Mais depuis quelques années, les scientifiques ont fait une découverte encore plus incroyable. Parmi ces milliers de milliards de cellules qui nous composent, certaines d’entre elles nous sont étrangères. Aussi fou que cela puisse paraître, nous naissons avec des cellules qui ne nous appartiennent pas. Nichées dans nos cerveaux, dans notre moelle épinière, dans nos cœurs, dans nos estomacs, dans nos pancréas, nous hébergeons des cellules qui possèdent un ADN porteur d’une information génétique différente de la nôtre.

C’est donc avec le micro-chimérisme que nous poursuivons notre exploration du mystère de la naissance. Zoé Varier est allée rencontrer Nathalie Lambert, directrice de recherche à l’INSERM, pour tenter de comprendre ce qu’est le micro-chimérisme et en quoi cela bouleverse notre compréhension du corps humain.

Mais d’où viennent ces cellules ? À qui appartiennent-elles ?

Il aura fallu plusieurs années de travail acharné pour que Nathalie Lambert réussisse à trouver des outils qui permettent de quantifier la présence de cellules chimeriques dans nos corps. C’est in utero que ce ballet de cellules a lieu. Lors de la grossesse, des cellules d’origine fœtale migrent dans le corps de la mère et de la même façon, des cellules maternelles migrent dans le corps du fœtus.

Lors de la grossesse, la mère et son fœtus s’échangent des cellules qui vont s’implanter durablement dans leurs organismes. Et ce phénomène de migrations est lié au placenta. Ce dernier n’est donc pas une barrière totalement hermétique. Lee Nelson, la grande spécialiste américaine du micro-chimérisme avec laquelle Nathalie Lambert a travaillé, compare le placenta à un passage frontalier sélectif. Le placenta laisse passer quelques cellules d’origine maternelle dans le corps du fœtus et quelques cellules d’origines fœtales dans le corps maternel.

Schéma micro-chimérisme.Schéma micro-chimérisme. – © Nathalie Lambert

Des cellules de nos mères vivent en chacun de nous
On a d’abord découvert que les mères peuvent être habitées par les cellules de leurs enfants. Puis on a découvert que les enfants portaient aussi des cellules de leurs mères. Dit autrement, des cellules de nos mères vivent en nous. Et ça, que l’on soit une femme ou un homme. Nathalie Lambert insiste sur le fait que les hommes sont tout autant concernés par le micro-chimérisme que les femmes.

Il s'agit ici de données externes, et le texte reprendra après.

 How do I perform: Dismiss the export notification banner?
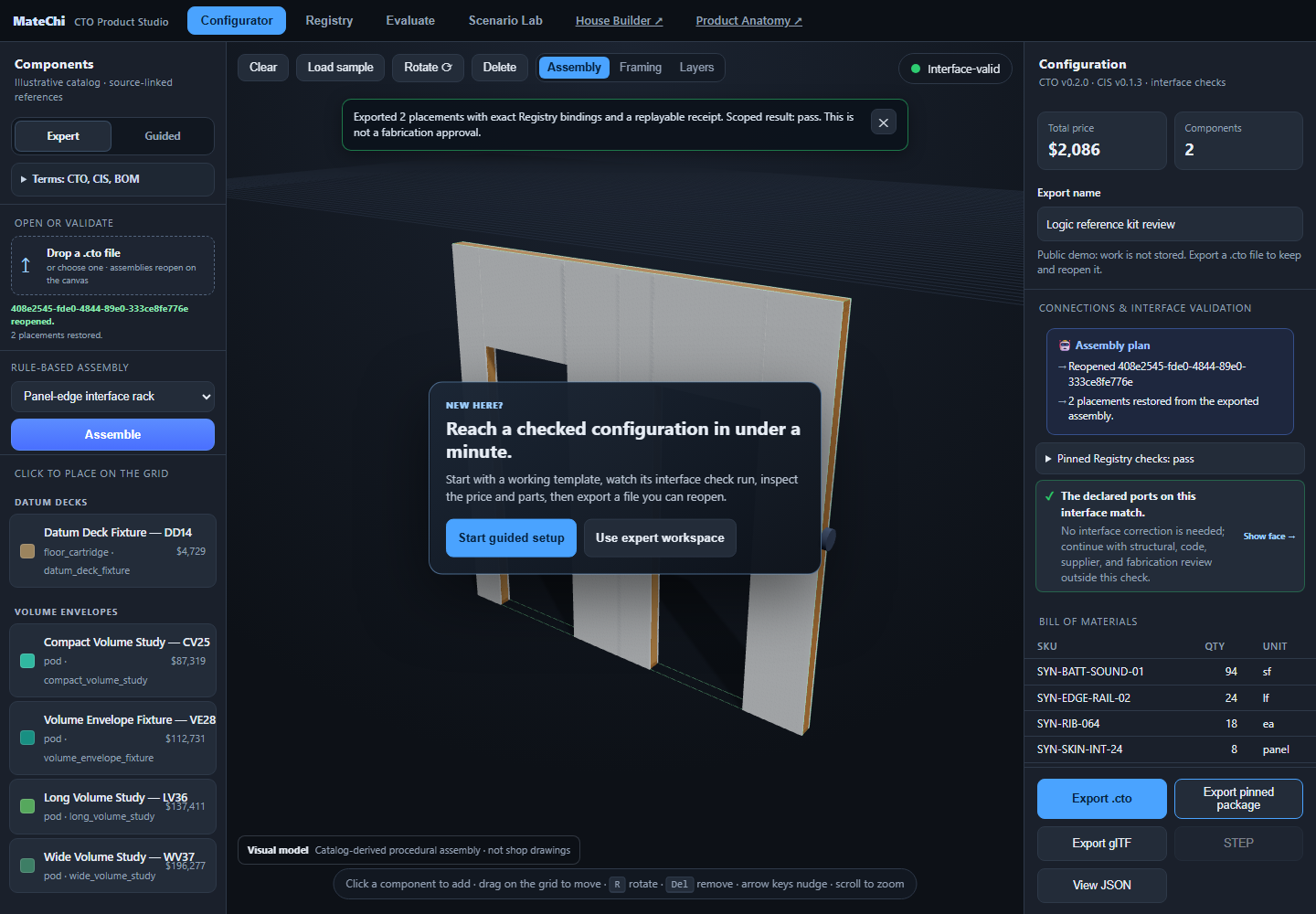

Mais les cellules d’origine fœtales et les cellules d’origine maternelles sont-elles les seules à traverser le placenta ? Quelles autres cellules étrangères peut-on croiser in utero ?

Le micro-chimérisme révolutionne la conception que l’on avait de nos corps et la définition que nous avions de nous-mêmes. Nathalie Lambert est convaincue que le micro-chimérisme révolutionnera la médecine de demain, et qu’à l’avenir on apprendra à apprivoiser les cellules chimériques.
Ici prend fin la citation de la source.